▶ [Entries provided]
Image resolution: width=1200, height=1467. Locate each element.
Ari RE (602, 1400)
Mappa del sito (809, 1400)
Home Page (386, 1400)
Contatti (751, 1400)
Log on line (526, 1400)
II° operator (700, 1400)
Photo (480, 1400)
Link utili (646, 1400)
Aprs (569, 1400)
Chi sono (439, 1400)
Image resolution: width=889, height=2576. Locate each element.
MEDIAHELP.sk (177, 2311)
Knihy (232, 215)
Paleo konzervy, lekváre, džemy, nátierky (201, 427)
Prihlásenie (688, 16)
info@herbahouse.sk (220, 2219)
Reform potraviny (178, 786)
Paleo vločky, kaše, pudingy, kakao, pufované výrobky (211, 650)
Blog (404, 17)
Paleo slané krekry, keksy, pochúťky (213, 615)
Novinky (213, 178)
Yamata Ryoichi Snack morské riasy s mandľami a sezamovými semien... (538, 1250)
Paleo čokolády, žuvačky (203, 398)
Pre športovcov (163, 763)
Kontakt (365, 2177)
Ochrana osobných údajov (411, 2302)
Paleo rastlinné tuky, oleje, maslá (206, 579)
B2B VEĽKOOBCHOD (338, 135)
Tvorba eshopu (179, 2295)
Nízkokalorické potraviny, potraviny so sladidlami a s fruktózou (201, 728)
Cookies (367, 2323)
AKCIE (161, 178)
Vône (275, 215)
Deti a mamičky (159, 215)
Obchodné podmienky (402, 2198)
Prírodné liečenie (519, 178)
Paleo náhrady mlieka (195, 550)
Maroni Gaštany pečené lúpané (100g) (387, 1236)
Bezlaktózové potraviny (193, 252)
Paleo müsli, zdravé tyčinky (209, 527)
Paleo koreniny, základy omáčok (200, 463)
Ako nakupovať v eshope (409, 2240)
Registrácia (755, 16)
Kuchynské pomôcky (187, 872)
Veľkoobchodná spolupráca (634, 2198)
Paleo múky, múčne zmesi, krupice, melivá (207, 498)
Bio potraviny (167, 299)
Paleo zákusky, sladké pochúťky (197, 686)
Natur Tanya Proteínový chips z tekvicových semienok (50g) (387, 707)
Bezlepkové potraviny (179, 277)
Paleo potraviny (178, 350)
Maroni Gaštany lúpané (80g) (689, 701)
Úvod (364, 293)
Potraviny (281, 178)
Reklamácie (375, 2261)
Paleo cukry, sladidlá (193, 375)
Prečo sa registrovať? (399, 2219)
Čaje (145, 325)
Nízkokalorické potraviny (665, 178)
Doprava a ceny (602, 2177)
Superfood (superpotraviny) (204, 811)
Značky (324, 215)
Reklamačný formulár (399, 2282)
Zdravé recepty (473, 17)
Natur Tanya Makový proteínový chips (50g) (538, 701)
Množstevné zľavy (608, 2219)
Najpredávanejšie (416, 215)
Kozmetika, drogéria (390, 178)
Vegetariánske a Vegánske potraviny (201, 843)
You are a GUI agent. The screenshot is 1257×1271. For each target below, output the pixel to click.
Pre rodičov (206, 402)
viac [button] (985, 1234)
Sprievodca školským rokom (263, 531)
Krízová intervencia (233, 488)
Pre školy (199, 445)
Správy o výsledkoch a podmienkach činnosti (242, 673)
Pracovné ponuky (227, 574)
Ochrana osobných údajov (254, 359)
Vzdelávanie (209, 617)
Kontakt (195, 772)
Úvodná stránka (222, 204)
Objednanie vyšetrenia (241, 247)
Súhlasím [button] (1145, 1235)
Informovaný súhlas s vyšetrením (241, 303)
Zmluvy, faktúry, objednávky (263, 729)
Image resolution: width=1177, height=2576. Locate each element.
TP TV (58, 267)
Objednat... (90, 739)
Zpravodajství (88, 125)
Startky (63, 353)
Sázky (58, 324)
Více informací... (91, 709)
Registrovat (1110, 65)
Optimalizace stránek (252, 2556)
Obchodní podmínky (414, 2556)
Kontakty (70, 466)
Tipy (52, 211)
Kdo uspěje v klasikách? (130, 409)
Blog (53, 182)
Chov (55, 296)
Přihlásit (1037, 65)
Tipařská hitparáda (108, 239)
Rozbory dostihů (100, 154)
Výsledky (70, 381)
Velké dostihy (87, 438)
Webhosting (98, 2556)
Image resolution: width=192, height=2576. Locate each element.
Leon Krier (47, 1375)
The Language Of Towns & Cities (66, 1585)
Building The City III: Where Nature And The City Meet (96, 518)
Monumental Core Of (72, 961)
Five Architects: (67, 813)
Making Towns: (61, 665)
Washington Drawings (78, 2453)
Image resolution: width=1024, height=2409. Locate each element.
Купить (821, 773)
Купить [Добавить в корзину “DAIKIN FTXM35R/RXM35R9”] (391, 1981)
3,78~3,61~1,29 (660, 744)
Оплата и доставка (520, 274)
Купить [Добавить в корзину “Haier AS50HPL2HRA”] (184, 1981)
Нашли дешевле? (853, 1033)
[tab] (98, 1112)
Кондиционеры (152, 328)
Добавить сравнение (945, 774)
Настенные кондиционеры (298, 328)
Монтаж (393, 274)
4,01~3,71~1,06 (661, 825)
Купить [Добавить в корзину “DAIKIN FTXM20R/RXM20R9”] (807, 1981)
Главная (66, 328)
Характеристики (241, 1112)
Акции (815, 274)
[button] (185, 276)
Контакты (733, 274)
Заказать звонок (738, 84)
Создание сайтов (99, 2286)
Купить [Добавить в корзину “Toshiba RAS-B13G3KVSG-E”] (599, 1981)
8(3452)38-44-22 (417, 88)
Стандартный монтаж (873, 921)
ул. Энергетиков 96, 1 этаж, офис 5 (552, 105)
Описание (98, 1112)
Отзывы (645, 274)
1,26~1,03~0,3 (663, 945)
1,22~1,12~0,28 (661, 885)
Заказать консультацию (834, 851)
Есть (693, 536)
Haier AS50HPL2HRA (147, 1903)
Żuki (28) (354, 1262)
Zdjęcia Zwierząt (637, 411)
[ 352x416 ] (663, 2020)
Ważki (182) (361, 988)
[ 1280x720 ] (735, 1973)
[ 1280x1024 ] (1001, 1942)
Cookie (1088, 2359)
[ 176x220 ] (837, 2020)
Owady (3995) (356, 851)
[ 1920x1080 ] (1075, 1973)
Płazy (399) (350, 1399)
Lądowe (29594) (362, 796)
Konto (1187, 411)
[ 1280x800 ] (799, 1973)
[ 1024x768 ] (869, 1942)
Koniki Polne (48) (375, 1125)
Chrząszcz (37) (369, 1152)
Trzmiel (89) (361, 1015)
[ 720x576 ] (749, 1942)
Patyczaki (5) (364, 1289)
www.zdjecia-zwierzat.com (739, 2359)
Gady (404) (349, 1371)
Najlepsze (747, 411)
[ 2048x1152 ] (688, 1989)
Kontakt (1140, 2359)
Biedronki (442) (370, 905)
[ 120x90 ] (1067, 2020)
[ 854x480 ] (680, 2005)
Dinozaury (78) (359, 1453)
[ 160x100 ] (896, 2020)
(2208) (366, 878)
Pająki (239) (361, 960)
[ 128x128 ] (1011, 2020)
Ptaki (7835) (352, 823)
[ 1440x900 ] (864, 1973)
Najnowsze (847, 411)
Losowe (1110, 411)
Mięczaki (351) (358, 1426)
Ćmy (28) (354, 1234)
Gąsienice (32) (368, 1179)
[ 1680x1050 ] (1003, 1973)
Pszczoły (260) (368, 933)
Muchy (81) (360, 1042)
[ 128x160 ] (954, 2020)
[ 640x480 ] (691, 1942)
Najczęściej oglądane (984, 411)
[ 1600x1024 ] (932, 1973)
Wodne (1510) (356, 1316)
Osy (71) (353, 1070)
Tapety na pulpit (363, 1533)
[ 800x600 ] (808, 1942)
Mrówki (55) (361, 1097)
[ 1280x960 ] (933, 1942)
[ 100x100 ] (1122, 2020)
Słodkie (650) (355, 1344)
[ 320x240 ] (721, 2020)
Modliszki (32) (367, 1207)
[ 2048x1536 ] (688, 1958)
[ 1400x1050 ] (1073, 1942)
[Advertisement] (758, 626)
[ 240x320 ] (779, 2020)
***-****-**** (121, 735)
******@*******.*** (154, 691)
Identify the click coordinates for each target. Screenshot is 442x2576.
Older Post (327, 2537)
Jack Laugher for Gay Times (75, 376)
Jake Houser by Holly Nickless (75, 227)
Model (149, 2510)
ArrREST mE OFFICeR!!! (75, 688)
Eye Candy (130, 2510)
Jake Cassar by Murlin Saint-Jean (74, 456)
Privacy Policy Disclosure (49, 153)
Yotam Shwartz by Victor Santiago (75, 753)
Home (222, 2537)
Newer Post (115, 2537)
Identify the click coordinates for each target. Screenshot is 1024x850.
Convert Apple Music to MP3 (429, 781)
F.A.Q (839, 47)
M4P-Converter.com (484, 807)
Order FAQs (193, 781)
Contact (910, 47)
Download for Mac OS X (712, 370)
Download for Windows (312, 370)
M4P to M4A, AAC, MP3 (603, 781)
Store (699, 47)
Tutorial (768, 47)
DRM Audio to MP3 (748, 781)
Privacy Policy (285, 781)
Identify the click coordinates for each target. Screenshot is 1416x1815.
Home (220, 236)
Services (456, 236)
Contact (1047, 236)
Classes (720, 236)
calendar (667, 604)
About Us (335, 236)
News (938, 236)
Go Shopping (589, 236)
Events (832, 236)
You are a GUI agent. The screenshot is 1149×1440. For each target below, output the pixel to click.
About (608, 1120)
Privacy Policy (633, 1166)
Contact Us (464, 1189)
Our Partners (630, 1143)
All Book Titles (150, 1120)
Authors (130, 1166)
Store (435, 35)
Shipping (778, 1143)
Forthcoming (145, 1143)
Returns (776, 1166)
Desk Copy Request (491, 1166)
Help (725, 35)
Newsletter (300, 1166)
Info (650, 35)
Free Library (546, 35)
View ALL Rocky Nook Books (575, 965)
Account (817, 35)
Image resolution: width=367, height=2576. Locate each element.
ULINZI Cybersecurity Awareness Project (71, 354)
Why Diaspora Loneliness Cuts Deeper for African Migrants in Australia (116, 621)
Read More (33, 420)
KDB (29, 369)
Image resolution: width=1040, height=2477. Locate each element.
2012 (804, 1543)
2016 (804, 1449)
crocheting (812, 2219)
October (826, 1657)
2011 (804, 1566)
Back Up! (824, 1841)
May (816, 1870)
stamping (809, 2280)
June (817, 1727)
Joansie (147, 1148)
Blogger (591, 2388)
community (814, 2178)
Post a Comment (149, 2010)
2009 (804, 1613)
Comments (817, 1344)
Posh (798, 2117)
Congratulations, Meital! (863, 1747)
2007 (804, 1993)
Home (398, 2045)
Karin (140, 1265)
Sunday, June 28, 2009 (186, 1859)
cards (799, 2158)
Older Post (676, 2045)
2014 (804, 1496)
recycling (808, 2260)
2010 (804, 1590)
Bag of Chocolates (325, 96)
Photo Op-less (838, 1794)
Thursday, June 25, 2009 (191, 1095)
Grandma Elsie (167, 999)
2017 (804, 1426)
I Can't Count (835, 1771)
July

▶ [Do this]
Starting from the first line of the items and stopping after the line that contains "Reklamácie (375, 2261)", give those lines again with "Image resolution" changed to "Screenshot size" and everything else left as it is.

▶ [Response below]
Screenshot size: width=1200, height=1467. Locate each element.
Ari RE (602, 1400)
Mappa del sito (809, 1400)
Home Page (386, 1400)
Contatti (751, 1400)
Log on line (526, 1400)
II° operator (700, 1400)
Photo (480, 1400)
Link utili (646, 1400)
Aprs (569, 1400)
Chi sono (439, 1400)
Screenshot size: width=889, height=2576. Locate each element.
MEDIAHELP.sk (177, 2311)
Knihy (232, 215)
Paleo konzervy, lekváre, džemy, nátierky (201, 427)
Prihlásenie (688, 16)
info@herbahouse.sk (220, 2219)
Reform potraviny (178, 786)
Paleo vločky, kaše, pudingy, kakao, pufované výrobky (211, 650)
Blog (404, 17)
Paleo slané krekry, keksy, pochúťky (213, 615)
Novinky (213, 178)
Yamata Ryoichi Snack morské riasy s mandľami a sezamovými semien... (538, 1250)
Paleo čokolády, žuvačky (203, 398)
Pre športovcov (163, 763)
Kontakt (365, 2177)
Ochrana osobných údajov (411, 2302)
Paleo rastlinné tuky, oleje, maslá (206, 579)
B2B VEĽKOOBCHOD (338, 135)
Tvorba eshopu (179, 2295)
Nízkokalorické potraviny, potraviny so sladidlami a s fruktózou (201, 728)
Cookies (367, 2323)
AKCIE (161, 178)
Vône (275, 215)
Deti a mamičky (159, 215)
Obchodné podmienky (402, 2198)
Prírodné liečenie (519, 178)
Paleo náhrady mlieka (195, 550)
Maroni Gaštany pečené lúpané (100g) (387, 1236)
Bezlaktózové potraviny (193, 252)
Paleo müsli, zdravé tyčinky (209, 527)
Paleo koreniny, základy omáčok (200, 463)
Ako nakupovať v eshope (409, 2240)
Registrácia (755, 16)
Kuchynské pomôcky (187, 872)
Veľkoobchodná spolupráca (634, 2198)
Paleo múky, múčne zmesi, krupice, melivá (207, 498)
Bio potraviny (167, 299)
Paleo zákusky, sladké pochúťky (197, 686)
Natur Tanya Proteínový chips z tekvicových semienok (50g) (387, 707)
Bezlepkové potraviny (179, 277)
Paleo potraviny (178, 350)
Maroni Gaštany lúpané (80g) (689, 701)
Úvod (364, 293)
Potraviny (281, 178)
Reklamácie (375, 2261)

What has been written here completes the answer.